Le blog de Patrick Artus

Dans quelles obligations investir ?

16 septembre 2013 - Patrick Artus - Natixis

Les investisseurs obligataires s’interrogent aujourd’hui sur le type d’obligations dans lequel ils peuvent raisonnablement investir. Concernant les dettes publiques des Etats-Unis, du Royaume-Uni, de l’Allemagne, de la France, il ne semble pas que la valeur fondamentale de leurs taux d’intérêt à long terme soit supérieure à celle observée aujourd’hui. Mais les investisseurs peuvent craindre une surréaction des marchés financiers.

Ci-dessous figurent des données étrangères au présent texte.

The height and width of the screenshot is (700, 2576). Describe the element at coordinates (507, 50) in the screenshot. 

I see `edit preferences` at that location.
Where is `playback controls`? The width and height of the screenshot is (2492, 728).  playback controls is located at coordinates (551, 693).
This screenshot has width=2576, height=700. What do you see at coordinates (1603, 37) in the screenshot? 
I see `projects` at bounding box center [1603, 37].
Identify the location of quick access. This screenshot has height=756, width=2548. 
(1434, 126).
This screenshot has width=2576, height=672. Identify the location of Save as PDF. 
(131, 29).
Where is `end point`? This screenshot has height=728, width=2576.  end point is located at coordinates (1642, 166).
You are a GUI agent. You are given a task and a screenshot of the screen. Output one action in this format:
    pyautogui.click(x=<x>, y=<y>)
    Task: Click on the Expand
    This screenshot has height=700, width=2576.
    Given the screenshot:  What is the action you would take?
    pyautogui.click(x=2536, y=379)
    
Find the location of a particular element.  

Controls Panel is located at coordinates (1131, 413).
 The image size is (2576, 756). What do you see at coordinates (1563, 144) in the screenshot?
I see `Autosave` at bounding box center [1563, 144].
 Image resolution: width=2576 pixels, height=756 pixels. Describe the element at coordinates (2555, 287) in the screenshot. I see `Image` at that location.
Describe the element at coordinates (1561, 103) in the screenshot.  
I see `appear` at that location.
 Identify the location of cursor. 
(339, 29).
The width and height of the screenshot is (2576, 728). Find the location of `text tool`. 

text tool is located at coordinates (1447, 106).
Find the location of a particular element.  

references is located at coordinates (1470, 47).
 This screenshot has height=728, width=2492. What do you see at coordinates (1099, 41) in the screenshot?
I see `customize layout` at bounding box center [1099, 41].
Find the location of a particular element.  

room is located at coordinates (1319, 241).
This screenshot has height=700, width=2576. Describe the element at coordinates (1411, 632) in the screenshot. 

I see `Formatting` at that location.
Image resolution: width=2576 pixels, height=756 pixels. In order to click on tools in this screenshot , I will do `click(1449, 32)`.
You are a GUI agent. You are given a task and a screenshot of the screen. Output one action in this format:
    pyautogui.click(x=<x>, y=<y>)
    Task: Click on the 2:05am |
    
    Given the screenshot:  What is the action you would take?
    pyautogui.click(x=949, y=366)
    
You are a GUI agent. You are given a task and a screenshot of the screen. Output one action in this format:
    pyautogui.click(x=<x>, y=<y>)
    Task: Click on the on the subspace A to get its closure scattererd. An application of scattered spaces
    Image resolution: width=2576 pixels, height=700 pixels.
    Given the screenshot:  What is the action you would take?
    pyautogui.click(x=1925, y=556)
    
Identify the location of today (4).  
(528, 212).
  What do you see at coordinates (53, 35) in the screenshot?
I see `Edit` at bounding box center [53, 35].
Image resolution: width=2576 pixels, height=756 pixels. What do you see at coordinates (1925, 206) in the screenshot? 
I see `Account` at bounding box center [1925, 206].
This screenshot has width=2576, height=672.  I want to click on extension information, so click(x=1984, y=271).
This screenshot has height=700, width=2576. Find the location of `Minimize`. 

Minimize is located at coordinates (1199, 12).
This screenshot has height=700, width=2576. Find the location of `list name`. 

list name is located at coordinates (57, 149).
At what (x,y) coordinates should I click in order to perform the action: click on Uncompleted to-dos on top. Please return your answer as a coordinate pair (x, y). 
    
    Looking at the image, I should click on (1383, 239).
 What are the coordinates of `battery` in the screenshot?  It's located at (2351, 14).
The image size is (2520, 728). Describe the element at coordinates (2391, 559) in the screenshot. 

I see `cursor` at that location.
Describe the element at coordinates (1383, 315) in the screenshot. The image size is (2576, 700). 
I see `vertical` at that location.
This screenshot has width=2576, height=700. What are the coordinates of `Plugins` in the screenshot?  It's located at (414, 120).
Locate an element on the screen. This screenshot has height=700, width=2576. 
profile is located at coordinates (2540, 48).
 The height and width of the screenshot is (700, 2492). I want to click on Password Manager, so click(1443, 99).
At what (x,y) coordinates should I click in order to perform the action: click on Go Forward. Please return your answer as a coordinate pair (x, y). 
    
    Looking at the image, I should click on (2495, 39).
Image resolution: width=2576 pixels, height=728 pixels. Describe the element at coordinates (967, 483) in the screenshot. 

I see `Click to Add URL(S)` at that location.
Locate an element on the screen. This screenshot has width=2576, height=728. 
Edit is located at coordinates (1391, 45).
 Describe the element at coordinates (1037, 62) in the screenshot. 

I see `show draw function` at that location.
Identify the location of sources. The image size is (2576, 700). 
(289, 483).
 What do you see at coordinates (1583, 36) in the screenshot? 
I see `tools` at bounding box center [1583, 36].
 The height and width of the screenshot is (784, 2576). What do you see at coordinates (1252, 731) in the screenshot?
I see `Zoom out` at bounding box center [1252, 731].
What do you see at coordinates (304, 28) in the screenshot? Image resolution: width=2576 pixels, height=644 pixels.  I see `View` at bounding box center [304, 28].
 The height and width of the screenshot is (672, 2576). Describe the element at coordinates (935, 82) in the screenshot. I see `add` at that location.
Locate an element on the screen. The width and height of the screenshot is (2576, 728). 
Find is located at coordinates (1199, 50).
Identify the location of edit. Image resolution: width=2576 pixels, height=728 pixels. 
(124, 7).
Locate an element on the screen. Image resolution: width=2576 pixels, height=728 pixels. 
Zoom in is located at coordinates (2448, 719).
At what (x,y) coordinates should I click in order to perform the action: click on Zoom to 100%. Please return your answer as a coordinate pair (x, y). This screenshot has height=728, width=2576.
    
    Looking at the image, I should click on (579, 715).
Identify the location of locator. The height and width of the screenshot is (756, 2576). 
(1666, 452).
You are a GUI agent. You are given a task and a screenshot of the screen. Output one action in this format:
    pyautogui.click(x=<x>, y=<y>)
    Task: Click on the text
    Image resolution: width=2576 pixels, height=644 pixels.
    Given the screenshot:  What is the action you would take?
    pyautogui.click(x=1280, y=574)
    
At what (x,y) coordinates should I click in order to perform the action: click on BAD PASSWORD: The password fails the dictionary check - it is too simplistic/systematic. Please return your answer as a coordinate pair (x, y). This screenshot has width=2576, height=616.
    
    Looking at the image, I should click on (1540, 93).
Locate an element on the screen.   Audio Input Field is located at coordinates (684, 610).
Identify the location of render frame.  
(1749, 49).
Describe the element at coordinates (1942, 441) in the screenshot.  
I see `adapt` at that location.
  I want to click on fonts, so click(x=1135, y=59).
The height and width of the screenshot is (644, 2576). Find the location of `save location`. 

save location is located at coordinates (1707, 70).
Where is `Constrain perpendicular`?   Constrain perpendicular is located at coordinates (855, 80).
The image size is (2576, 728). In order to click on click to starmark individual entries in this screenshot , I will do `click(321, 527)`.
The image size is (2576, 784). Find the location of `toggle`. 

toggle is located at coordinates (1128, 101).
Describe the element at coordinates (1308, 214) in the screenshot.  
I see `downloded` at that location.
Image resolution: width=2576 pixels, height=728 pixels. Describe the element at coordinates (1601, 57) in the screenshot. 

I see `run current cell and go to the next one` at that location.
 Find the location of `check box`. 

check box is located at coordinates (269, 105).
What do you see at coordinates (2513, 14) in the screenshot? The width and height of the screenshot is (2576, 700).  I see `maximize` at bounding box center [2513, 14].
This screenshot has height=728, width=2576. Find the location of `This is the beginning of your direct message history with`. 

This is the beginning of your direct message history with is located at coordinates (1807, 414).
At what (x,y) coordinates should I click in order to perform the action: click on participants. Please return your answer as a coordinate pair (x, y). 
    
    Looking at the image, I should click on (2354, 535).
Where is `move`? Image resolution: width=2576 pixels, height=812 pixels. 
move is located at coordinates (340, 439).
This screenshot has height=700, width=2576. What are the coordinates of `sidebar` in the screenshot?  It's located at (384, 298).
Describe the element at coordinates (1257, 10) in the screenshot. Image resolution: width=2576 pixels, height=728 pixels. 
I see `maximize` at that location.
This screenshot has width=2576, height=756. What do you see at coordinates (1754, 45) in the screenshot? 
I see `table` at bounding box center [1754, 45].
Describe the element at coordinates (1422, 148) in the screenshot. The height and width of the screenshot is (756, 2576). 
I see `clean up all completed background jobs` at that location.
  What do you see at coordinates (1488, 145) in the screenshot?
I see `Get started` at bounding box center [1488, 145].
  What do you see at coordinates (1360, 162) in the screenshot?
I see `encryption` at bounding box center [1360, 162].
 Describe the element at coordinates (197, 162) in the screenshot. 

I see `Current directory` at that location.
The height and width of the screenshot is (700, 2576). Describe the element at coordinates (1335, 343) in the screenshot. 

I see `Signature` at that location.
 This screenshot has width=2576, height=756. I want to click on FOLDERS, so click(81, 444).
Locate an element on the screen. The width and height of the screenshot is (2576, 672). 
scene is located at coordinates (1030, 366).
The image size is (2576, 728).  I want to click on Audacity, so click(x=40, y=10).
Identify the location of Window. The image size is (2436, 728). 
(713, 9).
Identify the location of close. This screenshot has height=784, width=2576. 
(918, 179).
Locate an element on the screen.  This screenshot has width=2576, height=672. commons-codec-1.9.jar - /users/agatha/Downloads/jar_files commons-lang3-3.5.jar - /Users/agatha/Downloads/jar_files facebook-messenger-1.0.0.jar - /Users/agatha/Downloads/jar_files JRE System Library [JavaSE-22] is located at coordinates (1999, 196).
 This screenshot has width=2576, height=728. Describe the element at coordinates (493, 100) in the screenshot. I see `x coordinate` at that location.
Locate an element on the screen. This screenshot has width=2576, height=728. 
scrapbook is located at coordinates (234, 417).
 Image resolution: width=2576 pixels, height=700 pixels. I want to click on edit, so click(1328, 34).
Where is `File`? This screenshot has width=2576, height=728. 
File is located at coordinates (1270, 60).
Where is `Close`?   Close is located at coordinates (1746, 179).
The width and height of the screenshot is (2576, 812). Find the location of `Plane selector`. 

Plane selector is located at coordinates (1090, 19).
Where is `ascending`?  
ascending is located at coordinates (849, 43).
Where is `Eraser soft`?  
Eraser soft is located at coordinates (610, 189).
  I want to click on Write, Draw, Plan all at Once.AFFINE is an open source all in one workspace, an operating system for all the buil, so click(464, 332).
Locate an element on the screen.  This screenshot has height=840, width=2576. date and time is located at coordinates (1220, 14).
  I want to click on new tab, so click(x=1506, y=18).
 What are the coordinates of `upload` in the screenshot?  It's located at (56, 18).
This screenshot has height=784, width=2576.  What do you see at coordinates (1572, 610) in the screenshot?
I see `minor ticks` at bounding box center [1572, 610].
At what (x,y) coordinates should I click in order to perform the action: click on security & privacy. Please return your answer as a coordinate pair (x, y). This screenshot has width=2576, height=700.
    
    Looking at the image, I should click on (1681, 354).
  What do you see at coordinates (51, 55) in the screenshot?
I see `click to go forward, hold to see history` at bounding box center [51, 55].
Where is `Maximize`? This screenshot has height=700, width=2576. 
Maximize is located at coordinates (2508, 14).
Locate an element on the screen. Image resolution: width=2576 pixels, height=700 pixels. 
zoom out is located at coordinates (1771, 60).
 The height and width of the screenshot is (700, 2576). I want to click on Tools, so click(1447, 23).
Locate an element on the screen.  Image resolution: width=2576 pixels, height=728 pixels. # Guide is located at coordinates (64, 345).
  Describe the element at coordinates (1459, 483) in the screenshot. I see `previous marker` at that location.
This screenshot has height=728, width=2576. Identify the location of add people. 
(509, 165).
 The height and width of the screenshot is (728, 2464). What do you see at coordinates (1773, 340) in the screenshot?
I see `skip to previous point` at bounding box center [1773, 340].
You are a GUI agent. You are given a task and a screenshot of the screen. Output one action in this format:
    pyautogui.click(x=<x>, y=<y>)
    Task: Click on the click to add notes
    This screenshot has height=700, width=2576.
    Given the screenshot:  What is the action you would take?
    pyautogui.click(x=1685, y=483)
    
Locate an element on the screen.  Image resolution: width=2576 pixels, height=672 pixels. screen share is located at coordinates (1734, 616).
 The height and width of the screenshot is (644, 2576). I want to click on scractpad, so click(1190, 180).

Pour les taux d’intérêt à long terme des dettes périphériques de la zone euro, les investisseurs doivent craindre le retour d’une crise des dettes souveraines, l’endettement public continuant de monter dans certains pays.

De leur côté, les spreads sur les obligations d’entreprises investment grade se sont beaucoup resserrés aux Etats- Unis et dans la zone euro. Ceci est normal aux Etats-Unis, mais beaucoup moins dans la zone euro, où la croissance reste faible, et où les ratings se détériorent. Par contre, le crédit high yield dans la zone euro est intéressant, les émissions high yield devenant plus importantes (6 à 7 milliards d’euros par mois) et faisant apparaître de nouveaux émetteurs. Enfin, plusieurs menaces planent sur les dettes publiques en monnaie nationale des émergents : le risque de change, avec l’apparition de défi - cits extérieurs importants ; le risque de crédit (réouverture des CDS des émergents)... Au total, les seules obligations «investissables» semblent donc être le crédit investment grade aux Etats-Unis et le crédit high yield dans la zone euro, ce qui limite fortement le champ des investissements obligataires.